Montée de l’extrême droite, pourquoi ? (François Lafond)
Interview de François Lafond, directeur général du think-tank européen EuropaNova. (Interview de Challenges)
Les bons scores obtenus par le Front National aux régionales s’inscrivent-ils dans une montée générale des extrêmes droites en Europe?
Partout en Europe, il y a un rejet des partis traditionnels de gouvernement et de la mondialisation. L’intégration européenne du fait de sa complexité est perçue comme une contrainte imposée aux Etats. On voit donc une montée des partis antisystème, qui n’ont pas encore exercé le pouvoir. Mais cela ne se traduit pas partout par un vote à l’extrême droite. L’extrême gauche tire aussi son épingle du jeu, que ce soit Syriza en Grèce ou Podemos en Espagne. Au Royaume-Uni, le UKip milite pour l’indépendance vis-à-vis de l’Europe mais ne se considère pas comme un parti d’extrême droite semblable au FN. Le point commun de ces partis est de lutter contre la mondialisation et de reprendre de la souveraineté.
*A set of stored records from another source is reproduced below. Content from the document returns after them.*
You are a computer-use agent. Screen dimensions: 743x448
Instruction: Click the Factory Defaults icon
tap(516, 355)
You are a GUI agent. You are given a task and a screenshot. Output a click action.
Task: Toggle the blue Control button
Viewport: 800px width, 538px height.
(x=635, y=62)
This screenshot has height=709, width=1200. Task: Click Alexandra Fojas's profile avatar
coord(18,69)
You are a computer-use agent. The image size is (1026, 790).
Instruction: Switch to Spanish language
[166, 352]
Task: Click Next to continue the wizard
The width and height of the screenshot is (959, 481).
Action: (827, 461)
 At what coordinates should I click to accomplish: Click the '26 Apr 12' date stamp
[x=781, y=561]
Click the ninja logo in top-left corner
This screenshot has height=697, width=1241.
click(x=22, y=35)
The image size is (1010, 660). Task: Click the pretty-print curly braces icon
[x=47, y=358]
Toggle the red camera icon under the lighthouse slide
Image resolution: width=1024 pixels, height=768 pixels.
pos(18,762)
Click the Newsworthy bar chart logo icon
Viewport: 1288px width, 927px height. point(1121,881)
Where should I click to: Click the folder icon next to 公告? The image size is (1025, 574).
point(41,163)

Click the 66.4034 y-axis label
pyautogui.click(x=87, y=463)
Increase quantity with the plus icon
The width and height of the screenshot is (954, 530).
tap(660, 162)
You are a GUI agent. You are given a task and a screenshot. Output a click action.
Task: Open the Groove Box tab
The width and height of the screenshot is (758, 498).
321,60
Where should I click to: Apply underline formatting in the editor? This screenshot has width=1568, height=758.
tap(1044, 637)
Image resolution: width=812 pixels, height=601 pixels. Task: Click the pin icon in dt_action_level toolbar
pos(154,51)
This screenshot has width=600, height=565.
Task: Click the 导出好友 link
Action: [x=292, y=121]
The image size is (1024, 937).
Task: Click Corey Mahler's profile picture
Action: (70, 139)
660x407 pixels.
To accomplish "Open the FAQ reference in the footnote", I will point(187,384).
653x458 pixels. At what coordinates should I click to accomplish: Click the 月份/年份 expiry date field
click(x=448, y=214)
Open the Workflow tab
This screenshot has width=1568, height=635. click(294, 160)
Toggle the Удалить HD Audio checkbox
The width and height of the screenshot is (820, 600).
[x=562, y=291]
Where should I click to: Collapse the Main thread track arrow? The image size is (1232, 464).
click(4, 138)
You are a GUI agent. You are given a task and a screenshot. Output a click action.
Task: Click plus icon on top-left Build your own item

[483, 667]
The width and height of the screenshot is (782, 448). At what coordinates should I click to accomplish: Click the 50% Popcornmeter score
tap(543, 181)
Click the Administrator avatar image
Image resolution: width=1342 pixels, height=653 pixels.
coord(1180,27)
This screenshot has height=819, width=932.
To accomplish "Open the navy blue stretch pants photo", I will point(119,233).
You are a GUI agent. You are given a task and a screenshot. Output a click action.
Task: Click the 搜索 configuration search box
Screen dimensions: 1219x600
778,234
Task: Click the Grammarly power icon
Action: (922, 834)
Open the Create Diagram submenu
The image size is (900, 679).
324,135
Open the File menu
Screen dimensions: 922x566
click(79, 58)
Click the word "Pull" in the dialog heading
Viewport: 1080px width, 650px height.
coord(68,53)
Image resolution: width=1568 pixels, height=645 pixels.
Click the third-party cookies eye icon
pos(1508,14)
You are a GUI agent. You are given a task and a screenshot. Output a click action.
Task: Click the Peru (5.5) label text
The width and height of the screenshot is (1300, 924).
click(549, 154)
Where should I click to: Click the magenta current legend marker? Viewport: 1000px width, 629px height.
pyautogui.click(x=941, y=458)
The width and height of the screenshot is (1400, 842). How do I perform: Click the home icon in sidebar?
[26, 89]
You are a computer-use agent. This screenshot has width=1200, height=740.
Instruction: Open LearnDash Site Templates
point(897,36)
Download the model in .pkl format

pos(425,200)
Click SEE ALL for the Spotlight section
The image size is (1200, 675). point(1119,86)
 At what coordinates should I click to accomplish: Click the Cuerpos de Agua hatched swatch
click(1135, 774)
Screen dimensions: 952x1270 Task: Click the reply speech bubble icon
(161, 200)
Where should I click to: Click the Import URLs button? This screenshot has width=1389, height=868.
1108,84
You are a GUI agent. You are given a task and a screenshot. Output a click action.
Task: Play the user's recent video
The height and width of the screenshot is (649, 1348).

Leurs programmes économiques sont d’ailleurs assez proches, qu’ils se situent à gauche ou à droite.
Comment expliquer qu’en France ce soit l’extrême droite qui profite de la situation et pas chez nos voisins?
Il y a des raisons historiques qui font que l’Espagne, le Portugal ou la Grèce n’ont pas basculé à l’extrême droite. Ces pays restent traumatisés par les dictatures de droite des années 1970. De même, le parti anti-européen a eu du mal à percer en Allemagne car il est difficile d’aller à l’extrême droite depuis la seconde guerre mondiale. En France, le parti communiste a déjà été au pouvoir dans les années 1980 et 1990 avec le parti socialiste et a perdu sa capacité à constituer une alternative. Il y aussi un phénomène de rajeunissement propre à l’extrême droite française: si Jean-Marie Le Pen était resté au Front National, le parti n’aurait pas fait le même score. Désormais, le FN est dirigé par sa fille Marine et a la plus jeune députée de France avec sa nièce Marion Maréchal-Le Pen. A l’inverse, les partis traditionnels n’ont pas su faire de place aux jeunes et aux femmes. Ainsi, Jean-Pierre Masseret, le candidat socialiste dans l’Est, a 71 ans et apparaît comme celui qui ne veut pas lâcher son poste.
Comment les partis traditionnels peuvent-ils reprendre la main?
En fait, on n’a pas fait assez d’Europe, les Etats membres ne sont pas allés au bout de la logique qu’ils souhaitaient instaurer. On a fait l’euro mais cela ne marche pas s’il n’y a pas de coordination fiscale et budgétaire. On a fait l’espace Schengen mais on n’a pas renforcé les frontières extérieures de l’Union, comme cela était prévu, notamment en Italie et en Grèce. Les dirigeants ont souvent tendance à rejeter la faute sur l’Europe mais ce sont les Etats-membres et le Conseil qui prennent les décisions. En France, le Quai d’Orsay et Bercy doivent accepter d’aller vers davantage de régulation supranationale, de transférer des pouvoirs à une démocratie européenne qui fonctionnerait mieux. Un seul Etat ne pourra pas apporter de réponse pertinente sur des sujets comme le terrorisme ou l’environnement.